Exercise description —
Format each line of the records below as a string in a single JSON list, one string per line and in order. Leave out any blank lines.

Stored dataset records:

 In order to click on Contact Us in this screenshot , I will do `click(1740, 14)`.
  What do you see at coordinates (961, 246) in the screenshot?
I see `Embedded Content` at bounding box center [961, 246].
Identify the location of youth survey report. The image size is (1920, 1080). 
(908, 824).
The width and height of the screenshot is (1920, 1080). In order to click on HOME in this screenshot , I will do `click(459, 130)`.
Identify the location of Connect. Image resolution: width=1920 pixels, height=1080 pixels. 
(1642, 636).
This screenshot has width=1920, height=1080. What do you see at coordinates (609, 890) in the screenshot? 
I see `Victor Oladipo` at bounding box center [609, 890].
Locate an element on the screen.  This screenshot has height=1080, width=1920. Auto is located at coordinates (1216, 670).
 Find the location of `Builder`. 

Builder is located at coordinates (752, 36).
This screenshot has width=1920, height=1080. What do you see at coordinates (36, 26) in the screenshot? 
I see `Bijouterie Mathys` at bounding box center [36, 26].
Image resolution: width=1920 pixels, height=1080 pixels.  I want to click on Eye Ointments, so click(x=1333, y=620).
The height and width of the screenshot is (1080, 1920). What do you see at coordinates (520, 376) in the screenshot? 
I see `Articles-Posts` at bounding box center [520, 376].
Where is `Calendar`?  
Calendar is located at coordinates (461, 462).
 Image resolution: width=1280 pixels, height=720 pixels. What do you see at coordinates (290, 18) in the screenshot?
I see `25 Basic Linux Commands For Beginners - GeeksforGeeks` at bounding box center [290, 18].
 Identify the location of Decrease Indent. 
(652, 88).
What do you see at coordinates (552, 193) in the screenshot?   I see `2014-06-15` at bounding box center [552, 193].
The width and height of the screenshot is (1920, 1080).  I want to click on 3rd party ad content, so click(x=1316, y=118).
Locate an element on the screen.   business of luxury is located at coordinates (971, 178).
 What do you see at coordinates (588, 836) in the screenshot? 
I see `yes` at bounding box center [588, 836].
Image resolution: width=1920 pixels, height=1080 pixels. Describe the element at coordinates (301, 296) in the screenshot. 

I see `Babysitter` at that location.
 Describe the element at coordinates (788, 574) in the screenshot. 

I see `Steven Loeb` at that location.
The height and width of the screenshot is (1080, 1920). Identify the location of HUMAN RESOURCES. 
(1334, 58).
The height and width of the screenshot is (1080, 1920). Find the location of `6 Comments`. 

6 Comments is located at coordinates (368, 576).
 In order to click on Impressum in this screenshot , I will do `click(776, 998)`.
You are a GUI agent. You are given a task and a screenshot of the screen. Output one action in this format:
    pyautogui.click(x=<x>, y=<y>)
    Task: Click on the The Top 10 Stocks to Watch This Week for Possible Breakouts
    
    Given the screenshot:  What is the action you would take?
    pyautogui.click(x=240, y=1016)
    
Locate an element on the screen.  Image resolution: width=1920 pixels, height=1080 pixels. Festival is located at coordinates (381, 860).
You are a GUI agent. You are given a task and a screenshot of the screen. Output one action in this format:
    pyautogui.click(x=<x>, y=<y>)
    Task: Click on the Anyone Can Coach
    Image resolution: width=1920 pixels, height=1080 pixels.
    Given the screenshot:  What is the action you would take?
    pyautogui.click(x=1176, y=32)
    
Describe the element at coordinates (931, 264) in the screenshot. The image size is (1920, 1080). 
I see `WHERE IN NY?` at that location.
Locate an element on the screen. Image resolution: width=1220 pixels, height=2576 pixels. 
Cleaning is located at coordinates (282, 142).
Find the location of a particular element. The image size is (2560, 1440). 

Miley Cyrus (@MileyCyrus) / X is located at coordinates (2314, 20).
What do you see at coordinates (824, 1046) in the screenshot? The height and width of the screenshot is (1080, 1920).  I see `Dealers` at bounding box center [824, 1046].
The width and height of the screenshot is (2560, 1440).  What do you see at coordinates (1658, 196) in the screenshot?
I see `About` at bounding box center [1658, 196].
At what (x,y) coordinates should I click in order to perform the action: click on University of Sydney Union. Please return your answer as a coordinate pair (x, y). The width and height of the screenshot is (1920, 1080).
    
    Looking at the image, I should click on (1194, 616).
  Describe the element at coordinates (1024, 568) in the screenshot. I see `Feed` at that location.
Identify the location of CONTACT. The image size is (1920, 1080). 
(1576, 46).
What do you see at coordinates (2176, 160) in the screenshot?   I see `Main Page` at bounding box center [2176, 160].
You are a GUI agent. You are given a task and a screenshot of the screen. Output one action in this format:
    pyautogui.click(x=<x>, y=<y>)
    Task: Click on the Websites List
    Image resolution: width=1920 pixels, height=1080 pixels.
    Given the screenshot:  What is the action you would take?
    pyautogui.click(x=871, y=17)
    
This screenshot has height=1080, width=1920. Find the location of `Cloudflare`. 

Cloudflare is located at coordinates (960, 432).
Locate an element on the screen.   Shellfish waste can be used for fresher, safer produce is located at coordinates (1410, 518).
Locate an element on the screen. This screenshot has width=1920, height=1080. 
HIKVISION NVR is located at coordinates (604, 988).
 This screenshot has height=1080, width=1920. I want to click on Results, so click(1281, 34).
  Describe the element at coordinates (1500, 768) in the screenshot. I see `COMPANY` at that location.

The output —
[
  " In order to click on Contact Us in this screenshot , I will do `click(1740, 14)`.",
  "  What do you see at coordinates (961, 246) in the screenshot?",
  "I see `Embedded Content` at bounding box center [961, 246].",
  "Identify the location of youth survey report. The image size is (1920, 1080). ",
  "(908, 824).",
  "The width and height of the screenshot is (1920, 1080). In order to click on HOME in this screenshot , I will do `click(459, 130)`.",
  "Identify the location of Connect. Image resolution: width=1920 pixels, height=1080 pixels. ",
  "(1642, 636).",
  "This screenshot has width=1920, height=1080. What do you see at coordinates (609, 890) in the screenshot? ",
  "I see `Victor Oladipo` at bounding box center [609, 890].",
  "Locate an element on the screen.  This screenshot has height=1080, width=1920. Auto is located at coordinates (1216, 670).",
  " Find the location of `Builder`. ",
  "Builder is located at coordinates (752, 36).",
  "This screenshot has width=1920, height=1080. What do you see at coordinates (36, 26) in the screenshot? ",
  "I see `Bijouterie Mathys` at bounding box center [36, 26].",
  "Image resolution: width=1920 pixels, height=1080 pixels.  I want to click on Eye Ointments, so click(x=1333, y=620).",
  "The height and width of the screenshot is (1080, 1920). What do you see at coordinates (520, 376) in the screenshot? ",
  "I see `Articles-Posts` at bounding box center [520, 376].",
  "Where is `Calendar`?  ",
  "Calendar is located at coordinates (461, 462).",
  " Image resolution: width=1280 pixels, height=720 pixels. What do you see at coordinates (290, 18) in the screenshot?",
  "I see `25 Basic Linux Commands For Beginners - GeeksforGeeks` at bounding box center [290, 18].",
  " Identify the location of Decrease Indent. ",
  "(652, 88).",
  "What do you see at coordinates (552, 193) in the screenshot?   I see `2014-06-15` at bounding box center [552, 193].",
  "The width and height of the screenshot is (1920, 1080).  I want to click on 3rd party ad content, so click(x=1316, y=118).",
  "Locate an element on the screen.   business of luxury is located at coordinates (971, 178).",
  " What do you see at coordinates (588, 836) in the screenshot? ",
  "I see `yes` at bounding box center [588, 836].",
  "Image resolution: width=1920 pixels, height=1080 pixels. Describe the element at coordinates (301, 296) in the screenshot. ",
  "I see `Babysitter` at that location.",
  " Describe the element at coordinates (788, 574) in the screenshot. ",
  "I see `Steven Loeb` at that location.",
  "The height and width of the screenshot is (1080, 1920). Identify the location of HUMAN RESOURCES. ",
  "(1334, 58).",
  "The height and width of the screenshot is (1080, 1920). Find the location of `6 Comments`. ",
  "6 Comments is located at coordinates (368, 576).",
  " In order to click on Impressum in this screenshot , I will do `click(776, 998)`.",
  "You are a GUI agent. You are given a task and a screenshot of the screen. Output one action in this format:",
  "    pyautogui.click(x=<x>, y=<y>)",
  "    Task: Click on the The Top 10 Stocks to Watch This Week for Possible Breakouts",
  "    Given the screenshot:  What is the action you would take?",
  "    pyautogui.click(x=240, y=1016)",
  "Locate an element on the screen.  Image resolution: width=1920 pixels, height=1080 pixels. Festival is located at coordinates (381, 860).",
  "You are a GUI agent. You are given a task and a screenshot of the screen. Output one action in this format:",
  "    pyautogui.click(x=<x>, y=<y>)",
  "    Task: Click on the Anyone Can Coach",
  "    Image resolution: width=1920 pixels, height=1080 pixels.",
  "    Given the screenshot:  What is the action you would take?",
  "    pyautogui.click(x=1176, y=32)",
  "Describe the element at coordinates (931, 264) in the screenshot. The image size is (1920, 1080). ",
  "I see `WHERE IN NY?` at that location.",
  "Locate an element on the screen. Image resolution: width=1220 pixels, height=2576 pixels. ",
  "Cleaning is located at coordinates (282, 142).",
  "Find the location of a particular element. The image size is (2560, 1440). ",
  "Miley Cyrus (@MileyCyrus) / X is located at coordinates (2314, 20).",
  "What do you see at coordinates (824, 1046) in the screenshot? The height and width of the screenshot is (1080, 1920).  I see `Dealers` at bounding box center [824, 1046].",
  "The width and height of the screenshot is (2560, 1440).  What do you see at coordinates (1658, 196) in the screenshot?",
  "I see `About` at bounding box center [1658, 196].",
  "At what (x,y) coordinates should I click in order to perform the action: click on University of Sydney Union. Please return your answer as a coordinate pair (x, y). The width and height of the screenshot is (1920, 1080).",
  "    Looking at the image, I should click on (1194, 616).",
  "  Describe the element at coordinates (1024, 568) in the screenshot. I see `Feed` at that location.",
  "Identify the location of CONTACT. The image size is (1920, 1080). ",
  "(1576, 46).",
  "What do you see at coordinates (2176, 160) in the screenshot?   I see `Main Page` at bounding box center [2176, 160].",
  "You are a GUI agent. You are given a task and a screenshot of the screen. Output one action in this format:",
  "    pyautogui.click(x=<x>, y=<y>)",
  "    Task: Click on the Websites List",
  "    Image resolution: width=1920 pixels, height=1080 pixels.",
  "    Given the screenshot:  What is the action you would take?",
  "    pyautogui.click(x=871, y=17)",
  "This screenshot has height=1080, width=1920. Find the location of `Cloudflare`. ",
  "Cloudflare is located at coordinates (960, 432).",
  "Locate an element on the screen.   Shellfish waste can be used for fresher, safer produce is located at coordinates (1410, 518).",
  "Locate an element on the screen. This screenshot has width=1920, height=1080. ",
  "HIKVISION NVR is located at coordinates (604, 988).",
  " This screenshot has height=1080, width=1920. I want to click on Results, so click(1281, 34).",
  "  Describe the element at coordinates (1500, 768) in the screenshot. I see `COMPANY` at that location."
]